From the Journals

Intraventricular methotrexate may improve survival for medulloblastoma subtypes


 

FROM THE JOURNAL OF CLINICAL ONCOLOGY

Adding intraventricular methotrexate to systemic chemotherapy produced favorable survival outcomes in patients with desmoplastic medulloblastoma (DMB) and medulloblastoma with extensive nodularity (MBEN), according to research published in the Journal of Clinical Oncology.

Investigators conducted a prospective trial of 87 children diagnosed with nonmetastatic medulloblastoma before the age of 4 years who were treated from 2001-2011.

At 5 years after diagnosis, the 42 DMB/MBEN patients had a 93% progression-free survival (PFS) rate, a 100% overall survival (OS) rate, and a 93% craniospinal irradiation (CSI)–free survival rate.

“Our results suggest that ... poor outcomes of patients treated with systemic chemotherapy alone can be improved by the addition of intraventricular [methotrexate],” wrote Martin Mynarek, MD, of the University Medical Center Hamburg-Eppendorf (Germany), and colleagues.

However, it was a different story for the 45 patients with classic medulloblastoma (CMB) or large-cell/anaplastic medulloblastoma (CLA), in which outcomes are historically worse. At 5 years, the PFS was 37%, the OS was 62%, and the CSI-free survival was 39% in these patients.

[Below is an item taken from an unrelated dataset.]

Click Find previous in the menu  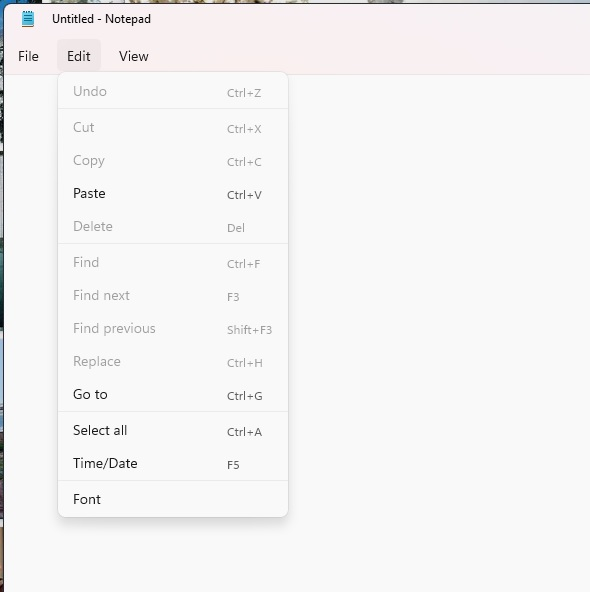pyautogui.click(x=173, y=328)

In 2006, the CMB and CLA patients started receiving local radiotherapy in addition to chemotherapy and intraventricular methotrexate, but the radiotherapy did not seem to help with their disease.

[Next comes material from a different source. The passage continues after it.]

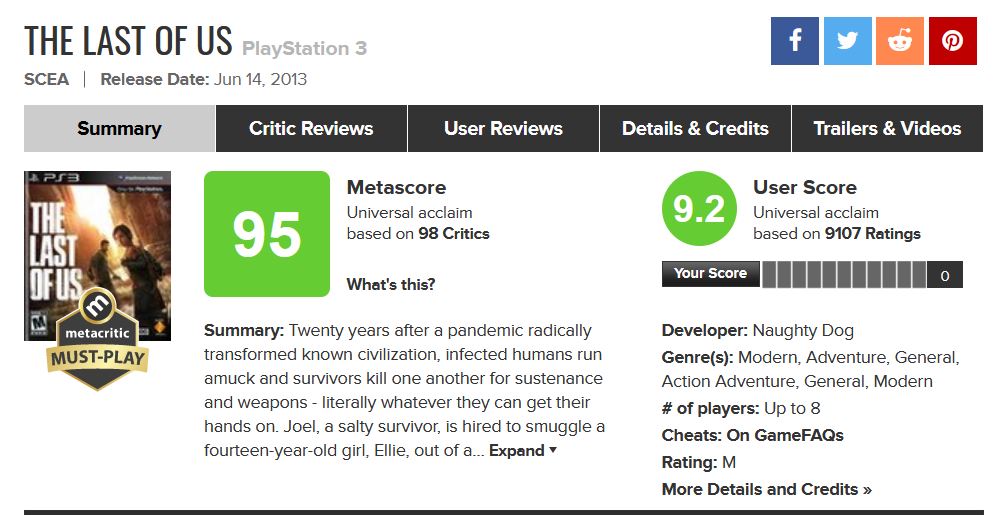Open the Naughty Dog developer link
This screenshot has height=515, width=997.
803,330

“Because data suggest no effects, or even adverse effects, of local radiotherapy, additional development of this approach does not seem justified,” the investigators wrote.

“Interestingly, almost all patients with CMB/LCA had distant or combined relapses after local radiotherapy,” they added. “One might speculate that local radiotherapy reduced disease burden of the primary tumor and subclinical metastasis in the posterior fossa, leading to a survival advantage of distant subclinical metastasis over local residues.”

Treatment details

The 87 patients were enrolled in the BIS4 arm of the HIT 2000 trial (NCT00303810), which was designed to test six protocols and identify the optimal approach for treating young patients with medulloblastoma, supratentorial primitive neuroectodermal tumor, or ependymoma.

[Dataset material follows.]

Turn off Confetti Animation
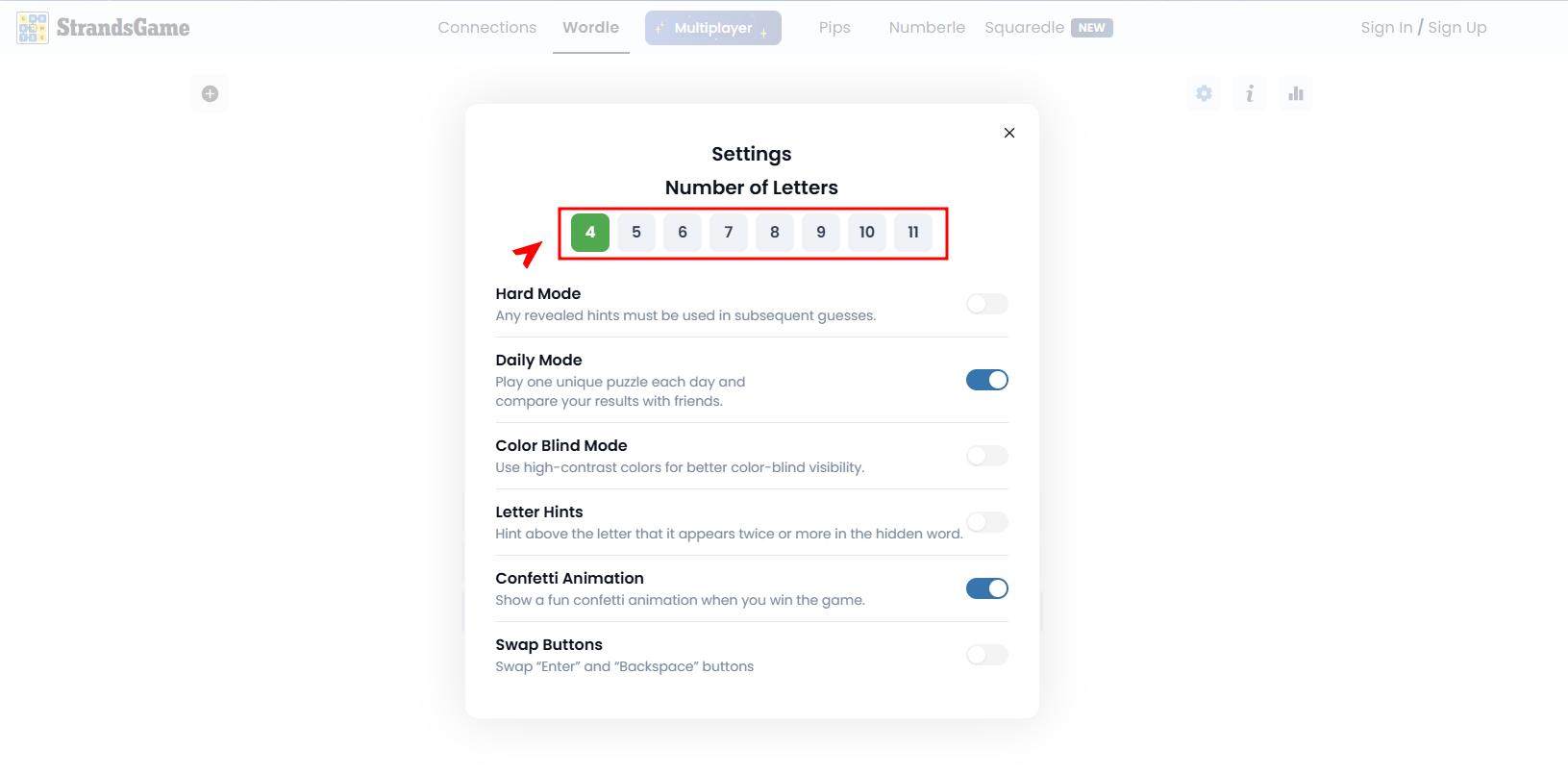[x=987, y=588]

Patients started “HIT-SKK” chemotherapy within 2-4 weeks of surgery. They received three cycles of intravenous cyclophosphamide, vincristine, methotrexate (followed by leucovorin rescue after 42 hours), carboplatin, and etoposide, with concomitant intraventricular methotrexate, for a duration of 6 months (Neuro Oncol. 2011 Jun;13[6]:669-79).

Among patients who achieved a complete remission, treatment was ended after two additional cycles of chemotherapy. For other patients, secondary surgery, radiotherapy, and consolidation chemotherapy were recommended.

Starting in 2006, DMB and MBEN patients without complete remissions, as well as those with CMB or LCA, received 54 Gy of focal radiotherapy to the tumor bed after the first three treatment cycles.

SHH-I vs. SHH-II DMB/MBEN

DNA methylation profiling was available for 50 of the 87 patients in this analysis, 28 of whom had infantile sonic hedgehog (SHH)–activated DMB/MBEN. Data from these 28 patients – and 71 patients in a validation cohort – revealed no significant difference in 5-year PFS or OS based on methylation subtype.

The 5-year PFS was 73% in SHH-I patients and 83% in SHH-II patients (P = .25). The 5-year OS was 88% and 97%, respectively (P = .099).

“This suggests that the higher risk of relapse in the less favorable [SHH-I subtype] can be abrogated by the addition of intraventricular [methotrexate] to systemic chemotherapy,” the investigators wrote.

The results suggest SHH-I patients “markedly benefit” from the addition of intraventricular chemotherapy, according to the authors of a related editorial, Giles Robinson, MD, and Amar Gajjar, MD, of St. Jude Children’s Research Hospital in Memphis, Tenn.

“However, cross-trial comparison of PFS among the SHH-II subtype does not suggest that SHH-II patients derive the same benefit,” the editorialists wrote.

These data divide SHH medulloblastoma into SHH-I, which benefits from chemotherapy with intraventricular methotrexate, and SHH-II, which can be cured without intraventricular methotrexate, high-dose chemotherapy, or focal radiotherapy, according to the editorialists.

This new information might prompt investigation of a risk-adapted approach. SHH-II patients would receive a reduced-intensity regimen with systemic chemotherapy only, and SHH-I patients would receive systemic chemotherapy combined with intraventricular methotrexate. This could avoid exposing young children to “more intensive therapy than necessary,” according to the editorialists.